Friday, 14 November 2025

Pakistan efficient in seeking debt, pathetic in boosting exports

If Pakistan ever launches a “national skill inventory,” debt-seeking deserves pride of place—right next to cricket and political speeches. Few nations can match our talent for locating, negotiating, and securing loans at record speed. In fact, if there were global rankings for borrowing, Pakistan would be a top-tier performer. Our only handicap is that medals can’t be pledged as collateral.

Over the last few years, we have turned debt acquisition into a disciplined craft. China rolls over funds before we even finish the request. Saudi Arabia extends deposits faster than we can print press releases thanking them. And commercial banks? They happily oblige—charging interest rates so high they should come with a health warning. But we take the money anyway, proudly calling it “stabilization.”

Yet when it comes to boosting exports—the one activity that could actually reduce our dependency—we become painfully sluggish. The same state that can negotiate billions overnight cannot help exporters ship a container on time. Infrastructure collapses, policies flip, energy costs skyrocket, and bureaucratic hurdles stretch on longer than IMF conditionalities.

Our export basket still resembles a museum catalogue: textiles, some rice, a bit of leather, and heroic claims that IT exports will one day rescue us. Meanwhile, competitors raced ahead years ago. Bangladesh became a garment giant, Vietnam turned into a global manufacturing hub, and India climbed the tech value chain. Pakistan? We perfected the art of writing desperate letters requesting “emergency support.”
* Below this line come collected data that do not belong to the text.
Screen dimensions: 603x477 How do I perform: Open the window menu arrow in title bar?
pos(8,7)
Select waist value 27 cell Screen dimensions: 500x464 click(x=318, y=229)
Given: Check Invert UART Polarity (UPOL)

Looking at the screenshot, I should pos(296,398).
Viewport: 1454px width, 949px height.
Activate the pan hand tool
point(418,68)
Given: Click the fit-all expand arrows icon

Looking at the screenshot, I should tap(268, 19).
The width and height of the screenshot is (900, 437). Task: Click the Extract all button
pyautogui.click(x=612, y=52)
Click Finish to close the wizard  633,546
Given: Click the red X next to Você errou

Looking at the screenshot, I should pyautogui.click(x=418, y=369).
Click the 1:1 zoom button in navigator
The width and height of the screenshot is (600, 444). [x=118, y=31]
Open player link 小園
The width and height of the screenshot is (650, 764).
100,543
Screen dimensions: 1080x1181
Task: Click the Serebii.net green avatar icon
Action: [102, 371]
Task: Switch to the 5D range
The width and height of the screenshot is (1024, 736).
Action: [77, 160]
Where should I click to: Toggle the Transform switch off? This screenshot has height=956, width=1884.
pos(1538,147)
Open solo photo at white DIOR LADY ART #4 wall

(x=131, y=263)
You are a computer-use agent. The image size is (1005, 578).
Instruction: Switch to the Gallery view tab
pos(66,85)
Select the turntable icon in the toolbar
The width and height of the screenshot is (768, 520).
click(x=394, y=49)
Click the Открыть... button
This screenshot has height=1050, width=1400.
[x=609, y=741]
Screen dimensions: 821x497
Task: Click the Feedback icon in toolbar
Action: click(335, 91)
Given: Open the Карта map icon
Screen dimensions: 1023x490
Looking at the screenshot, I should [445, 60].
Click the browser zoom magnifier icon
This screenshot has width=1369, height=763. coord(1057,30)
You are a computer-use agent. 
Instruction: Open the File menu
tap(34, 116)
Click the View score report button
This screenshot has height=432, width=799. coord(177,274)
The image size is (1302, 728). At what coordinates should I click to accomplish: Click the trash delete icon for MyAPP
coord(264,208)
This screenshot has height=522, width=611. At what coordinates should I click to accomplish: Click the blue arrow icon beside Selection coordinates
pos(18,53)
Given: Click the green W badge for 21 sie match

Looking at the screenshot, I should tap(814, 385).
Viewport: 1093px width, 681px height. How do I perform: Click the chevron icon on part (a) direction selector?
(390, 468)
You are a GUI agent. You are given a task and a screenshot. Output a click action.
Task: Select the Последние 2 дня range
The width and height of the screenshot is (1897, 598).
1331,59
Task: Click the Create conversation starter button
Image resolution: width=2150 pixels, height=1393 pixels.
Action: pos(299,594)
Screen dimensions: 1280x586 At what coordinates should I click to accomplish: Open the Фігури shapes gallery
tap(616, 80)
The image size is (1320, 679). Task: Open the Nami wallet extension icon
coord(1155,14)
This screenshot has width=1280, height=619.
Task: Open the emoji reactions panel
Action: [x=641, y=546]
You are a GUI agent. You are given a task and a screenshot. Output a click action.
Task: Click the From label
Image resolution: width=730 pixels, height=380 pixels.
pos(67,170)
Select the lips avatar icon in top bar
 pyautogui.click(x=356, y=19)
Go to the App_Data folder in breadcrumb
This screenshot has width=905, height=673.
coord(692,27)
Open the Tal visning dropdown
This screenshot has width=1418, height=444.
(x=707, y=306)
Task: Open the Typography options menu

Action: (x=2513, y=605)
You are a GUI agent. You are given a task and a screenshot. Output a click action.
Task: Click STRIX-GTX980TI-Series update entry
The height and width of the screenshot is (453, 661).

We do not lack vision—only execution. We produce policies like an assembly line but refuse to implement even the simplest reforms. Instead, we remain obsessed with “new inflows,” as if the nation is a smartphone constantly running on low battery and eternally plugged into someone else’s charger.

It is the grand irony of our economic life: we can sell our pleas faster than we can sell our products. Friendly countries trust us with their money more than global markets trust our goods.

Until Pakistan learns to earn instead of borrow, we will remain trapped in this cycle—experts at seeking debt, amateurs at creating value.